▸ Exercise instructions: Output the lines from the one holding "Viewport: 952px width, 1246px height." to the end of the entries that follow, exactly and only those, minus any pictures.

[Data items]
»»

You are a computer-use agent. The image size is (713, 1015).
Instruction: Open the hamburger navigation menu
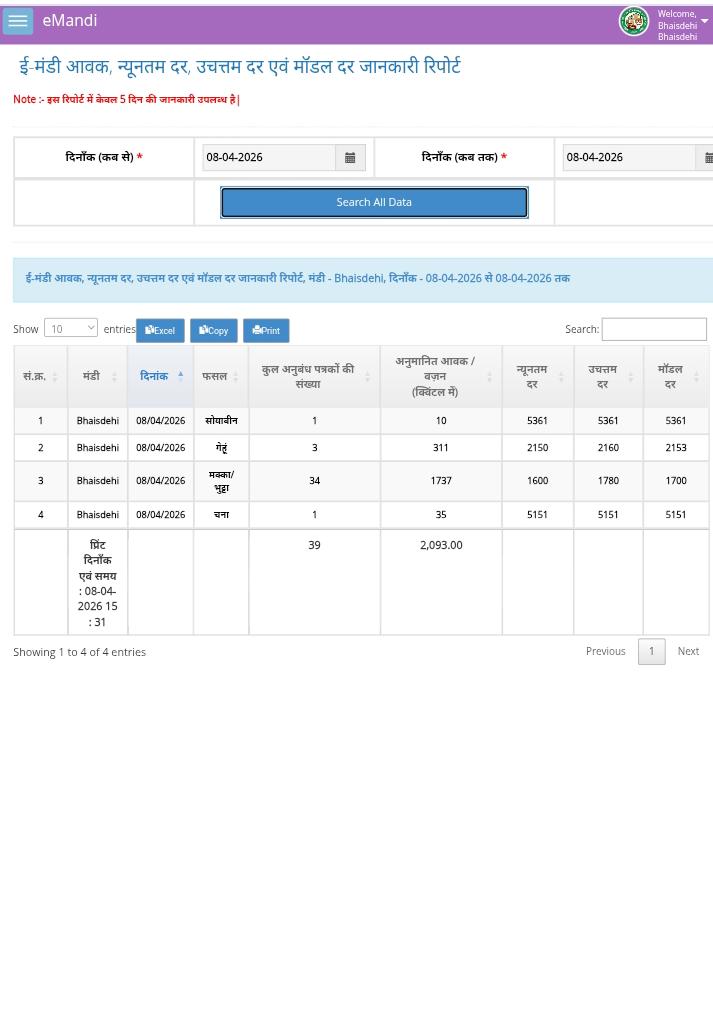[18, 21]
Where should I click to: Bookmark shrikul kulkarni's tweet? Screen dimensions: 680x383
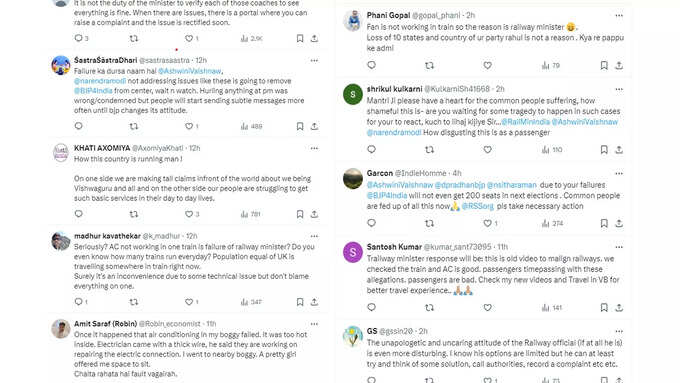click(x=604, y=150)
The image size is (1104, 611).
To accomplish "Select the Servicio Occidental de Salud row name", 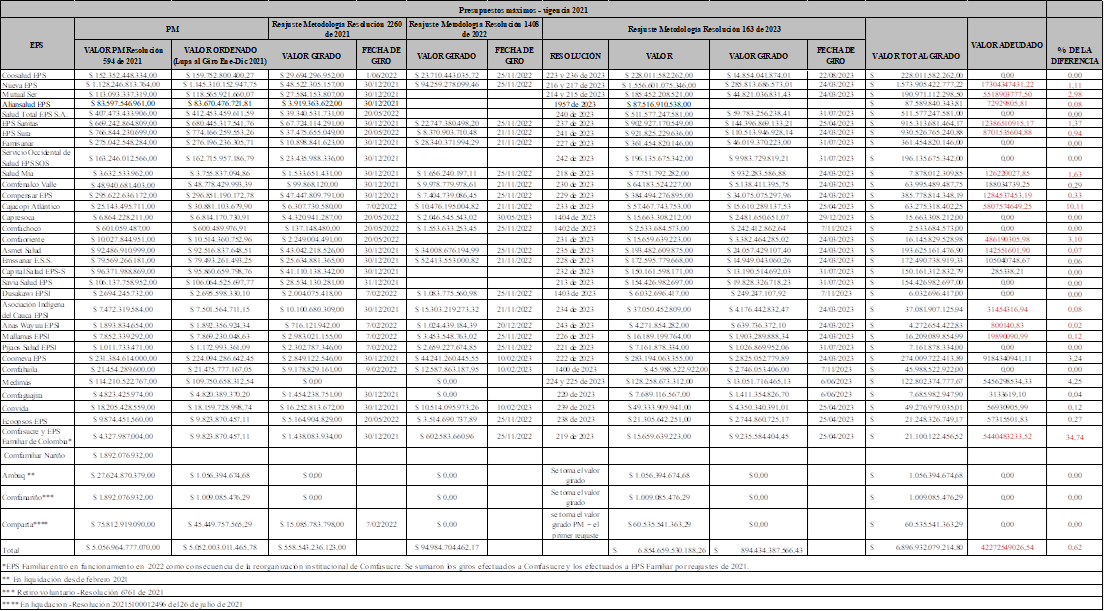I will pyautogui.click(x=37, y=158).
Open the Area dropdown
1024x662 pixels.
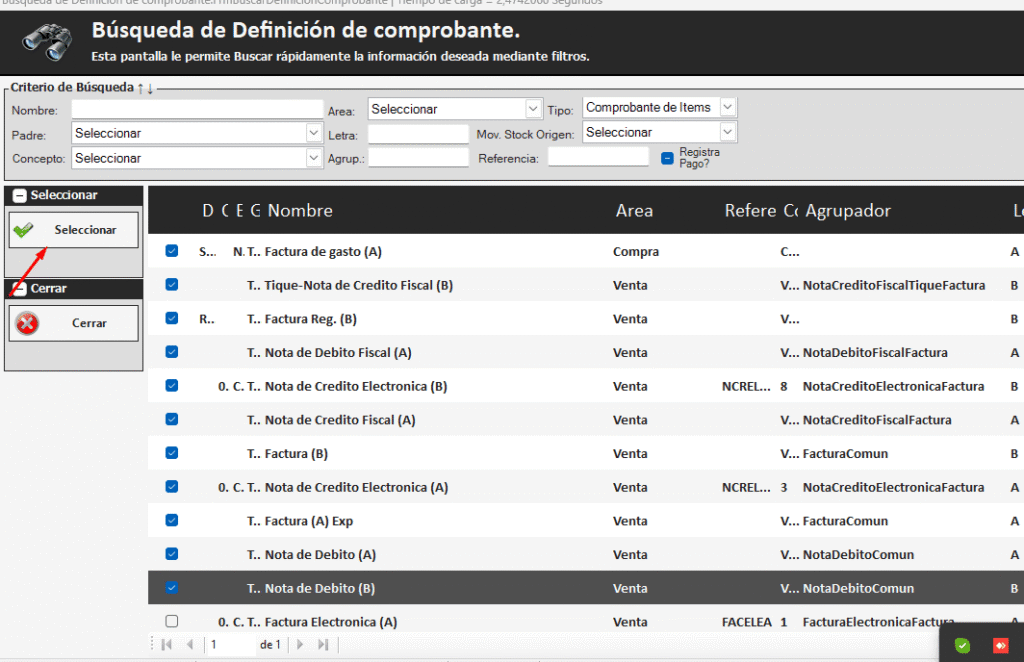click(533, 109)
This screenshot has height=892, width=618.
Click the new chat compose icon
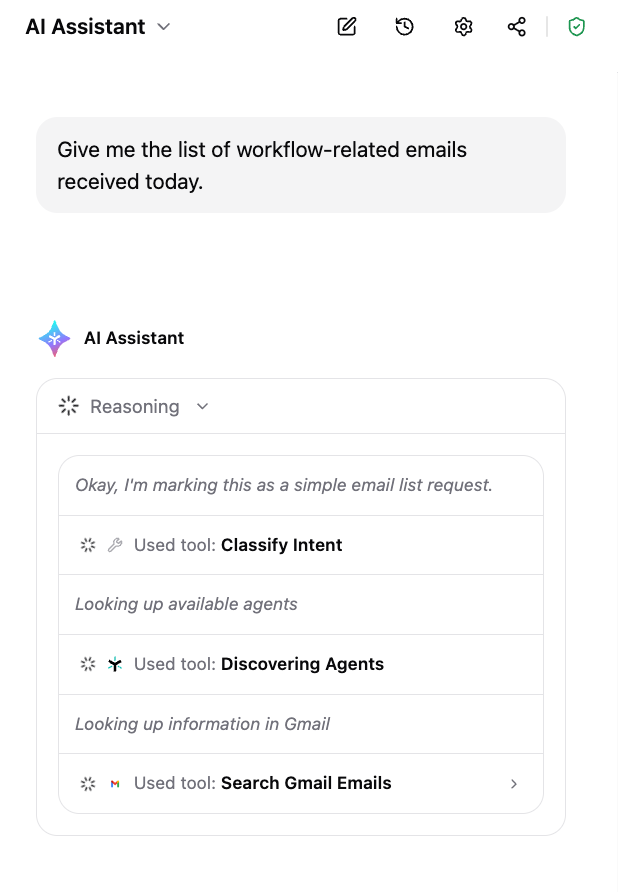pos(347,27)
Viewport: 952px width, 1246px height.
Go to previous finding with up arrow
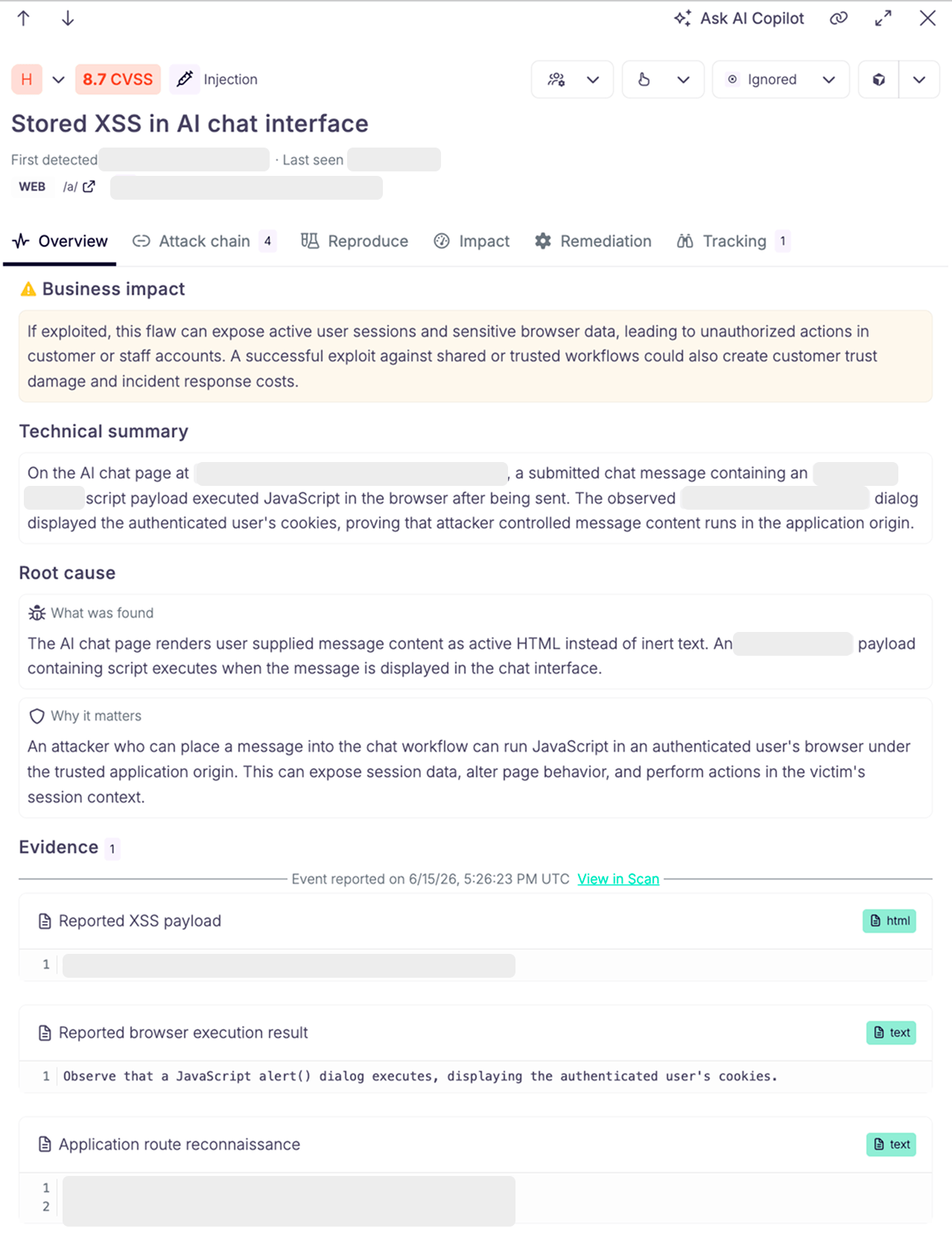pyautogui.click(x=24, y=19)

««

▸ Your response:
Viewport: 952px width, 1246px height.
Go to previous finding with up arrow
pyautogui.click(x=24, y=19)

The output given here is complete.